My aunt ignored his high dudgeon. “Now, did you receive my letter?”

“Your letter, ma’am?” he replied with wounded dignity.

“Yes, the one I sent you several days ago to ask about Lord Alisdair Mallery’s death. You examined his body, did you not?”

“Aye, and I assure you there was nothing untoward aboot it, if that’s what you’re implying.”

“How did he die?” I interrupted.

He turned to me with a sniff. “He had been sufferin’ from a long-standing respiratory illness, which resulted in internal hemorrhaging and tachycardia, and ultimately heart failure.”

If he’d thought using medical terms would deter me, he was sadly mistaken.

“Diffuse hemorrhages?” I challenged.

It took him several seconds to respond. “Aye.”

“How did they present? I assume you didn’t perform an autopsy, so what were the symptoms?”

His face was growing red with suppressed fury, probably at my questioning his findings. “I found dried blood inside his mouth and around his nostrils.”

I turned to meet my aunt’s gaze and then Bree’s, for they both knew what that meant. Lord Alisdair might have been killed by the same poison. In fact, given the pattern of events, I would have gone so far as to suggest that he had. And since Miss Ferguson had not yet been employed here at that time, that almost certainly ruled her out as a suspect. Which left but one probability.

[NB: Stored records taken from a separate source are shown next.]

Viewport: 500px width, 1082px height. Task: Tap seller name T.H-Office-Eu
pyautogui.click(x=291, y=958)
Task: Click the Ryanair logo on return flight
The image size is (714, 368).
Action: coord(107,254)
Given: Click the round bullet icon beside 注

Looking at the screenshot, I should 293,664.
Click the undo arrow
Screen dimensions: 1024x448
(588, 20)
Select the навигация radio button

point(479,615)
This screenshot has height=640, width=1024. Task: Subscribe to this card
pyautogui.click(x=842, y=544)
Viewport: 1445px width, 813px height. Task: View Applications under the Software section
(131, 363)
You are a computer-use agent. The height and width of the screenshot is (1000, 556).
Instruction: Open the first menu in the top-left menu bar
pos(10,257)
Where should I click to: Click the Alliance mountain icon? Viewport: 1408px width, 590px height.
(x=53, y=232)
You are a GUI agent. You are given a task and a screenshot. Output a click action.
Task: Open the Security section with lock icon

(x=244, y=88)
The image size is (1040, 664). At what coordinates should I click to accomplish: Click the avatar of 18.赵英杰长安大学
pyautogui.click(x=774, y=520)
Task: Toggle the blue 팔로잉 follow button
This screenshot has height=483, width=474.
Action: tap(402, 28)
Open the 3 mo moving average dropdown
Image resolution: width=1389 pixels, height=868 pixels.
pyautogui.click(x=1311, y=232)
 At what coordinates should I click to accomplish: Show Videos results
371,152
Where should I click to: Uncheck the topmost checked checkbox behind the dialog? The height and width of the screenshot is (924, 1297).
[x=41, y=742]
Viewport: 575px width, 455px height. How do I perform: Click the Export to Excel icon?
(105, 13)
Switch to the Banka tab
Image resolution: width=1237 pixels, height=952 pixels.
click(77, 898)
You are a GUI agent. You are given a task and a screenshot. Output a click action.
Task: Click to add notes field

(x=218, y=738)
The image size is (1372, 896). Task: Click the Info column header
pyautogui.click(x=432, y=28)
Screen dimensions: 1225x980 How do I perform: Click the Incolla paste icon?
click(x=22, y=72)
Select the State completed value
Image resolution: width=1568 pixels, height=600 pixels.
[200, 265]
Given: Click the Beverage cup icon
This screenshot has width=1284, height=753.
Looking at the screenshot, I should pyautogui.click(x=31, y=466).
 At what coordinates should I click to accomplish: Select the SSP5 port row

“Thank you,” I told the physician as I whirled toward the door, anxious to find Gage and inform him of what I’d learned.



* * *




*

I breathed a sigh of relief as I noted both Campbell sisters were seated in the drawing room at Poltalloch Castle. They both had to be present for the plan Gage and I devised to work. In truth, calling it a “plan” was rather loftier than it was. It was really more of a forlorn hope, a last-gasp effort. For if someone didn’t break rank or let slip the information we sought, then all we were left with were theories and suppositions.

They greeted us cordially enough, though I could see that Miss Campbell had armed herself with the typical icy reserve she donned whenever Lord Barbreck was present, for which no one could blame her, least of all Barbreck himself. However, Miss Margaret was openly hostile. Her eyes snapped angrily, tracking the marquess’s every movement. Her feelings about him were quite unambiguous, and it was clear they stemmed from his past treatment of her sister.